Field of the Invention
The present invention relates to a passive Q-switch laser applied to a spectroscopy, a laser machining device and a laser lighting device, and an operation optimization method thereof.
Description of the Related Art
FIG. 4 is a diagram illustrating a structure of the conventional passive Q-switch laser (Patent Document 1, 2). Referring to FIG. 4, the passive Q-switch laser comprises an excitation source 1, lenses 2a, 2b, a mirror 5a, a laser medium (gain medium) 3, a saturable absorber 4 and a mirror 5b. An optical resonator comprises the mirror 5a, the laser medium 3, the saturable absorber 4, and the mirror 5b. 
The excitation source 1 comprises a laser diode for excitation (pumping) and outputs the excitation light, which is excited by the laser diode and has a wavelength approximately 808 nm, to a lens 2a.
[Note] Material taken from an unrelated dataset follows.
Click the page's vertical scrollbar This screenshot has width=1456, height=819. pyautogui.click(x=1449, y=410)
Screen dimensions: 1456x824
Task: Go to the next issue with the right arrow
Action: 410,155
The lenses 2a, 2b converge the excitation light from the excitation source 1 and outputs to the laser medium 3.
The laser medium 3 that is in-place between the mirror 5a and the mirror 5b comprises Nd:YAG crystals which is excited by the light having approximately 808 nm wavelength and emits the laser beam having approximately 1064 nm wavelength when transiting from the high-energy state (excited level) to the low-energy state (ground level).
The mirror 5a that transmits the light having the wavelength approximately 808 nm and reflects the light having the wavelength approximately 1064 nm with a high-degree of reflection is mounted to one end of the laser medium 3. The mirror 5b partially transmits light having the wavelength 1064 nm and reflects the rest of the light.
The saturable absorber 4 that is in-place between the mirror 5a and the mirror 5b increases the light transmission in accordance with absorption of the laser beam from the laser medium 3. The saturable absorber 4 becomes transparent when the electron density in the excited level is saturated and the Q-value of the light resonator rapidly increases and laser oscillation takes place and the pulsed light is emitted.
In such case, a quasi-continuous-wave (QCW) using the repetition frequency is used to excite the laser to suppress heat caused by the laser medium 3. At this time, the repetition frequency of the output laser is the same as the excitation-repetition frequency.
When obtaining 355 nm UV-output, the original wave (pump wave) that is an output of the passive Q-switch laser is converted to the second harmonic by the second harmonic generation (SHG) 6. The original wave and the second harmonic is converted to the third harmonic by the third harmonic generation (THG) 7. In addition, a phase matching to convert the wave is carried out by adjusting the angle of the SHG 6 and the SHG 7 relative to the optic axis. Temperatures of the SHG 6 and THG 7 are controlled to adjust finely the phase matching.
In addition, the pulsed repetition frequency (hereafter repetition frequency) that is the same as the output frequency excites the laser diode to obtain the desired output frequency. The excitation power of the laser diode (pump power) is set to the maximum energy level that is ordinarily used and the pulse width is set to a bit longer than the threshold value of oscillation.
When the repetition frequency varies, the method to add an offset to the pump power of the laser diode is disclosed (Patent Document 3). Or the method to control the pump of the laser diode by performing feedback of the part of output to the pump controller is disclosed (Patent Document 4).